Operator overloading

Jarrett Billingsley jarrett.billingsley at gmail.com
Sat Dec 27 06:19:55 PST 2008


On Sat, Dec 27, 2008 at 2:31 AM, Andrei Alexandrescu
<SeeWebsiteForEmail at erdani.org> wrote:
>>> For iterators, increment is quite different from
>>> addition of an arbitrary number, so what D managed to do was effectively
>>> to
>>> cripple iterators. The standard library will use ranges with named
>>> functions
>>> so it avoids the issue, but if someone wants to define STL-style
>>> iterators
>>> they won't be able to.
>>
>> I suppose most people who _aren't_ coming from C++ (*cough* like me
>> *cough*) won't be terribly unhappy about this situation.
>
> I'm not sure how that computes. The particular notion has little to do with
> C++ and is rather fundamental, so not grokking it should motivate one to
> look into it (as opposed to being glad for not knowing).

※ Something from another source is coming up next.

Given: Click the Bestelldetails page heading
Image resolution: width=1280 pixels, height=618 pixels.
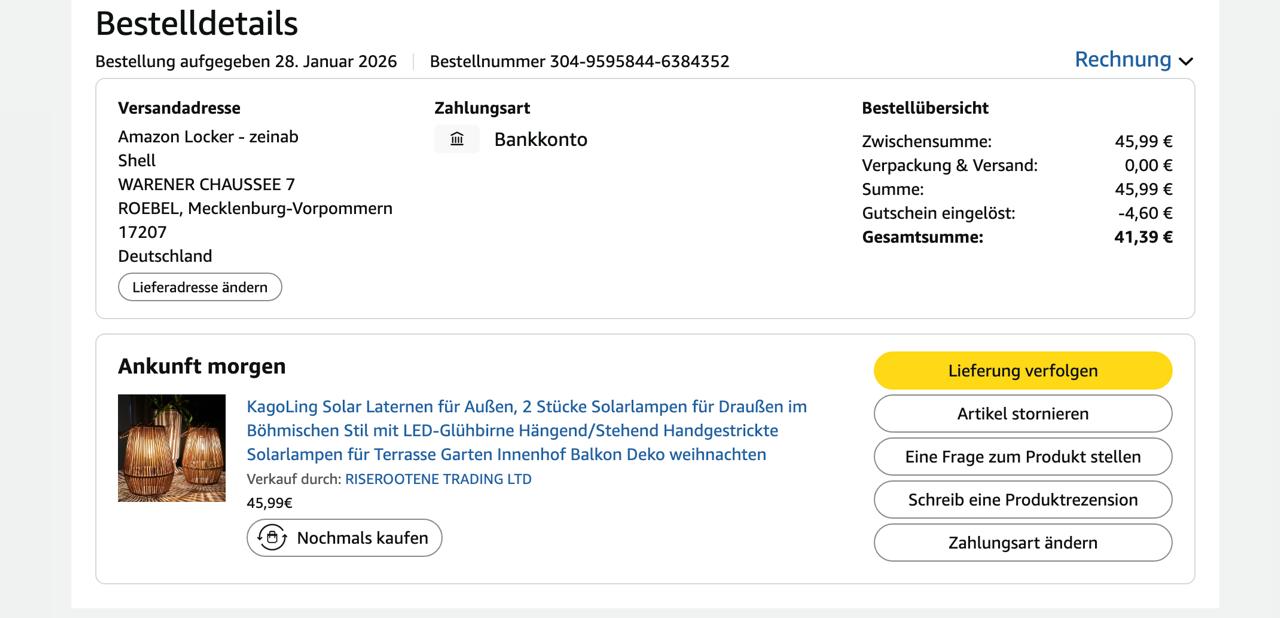Looking at the screenshot, I should [x=197, y=23].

I got the impression from your argument that you thought that without
an appropriate method of overloading the increment operator, it's not
possible to duplicate the _syntax_ of STL-style iterators.  My
response is - who cares?  I don't think of iterators as "pointers that
can be incremented," and I doubt anyone who doesn't have a C++
background thinks of them that way either.  It seems that the
semantics of STL iterators can be implemented with methods just as
well.

If that's not what you were arguing - that is, if you're arguing that
C++'s operator overloading is somehow more expressive and allows you
to implement something that can't be implemented with method calls -
then I will put my foot in my mouth ;)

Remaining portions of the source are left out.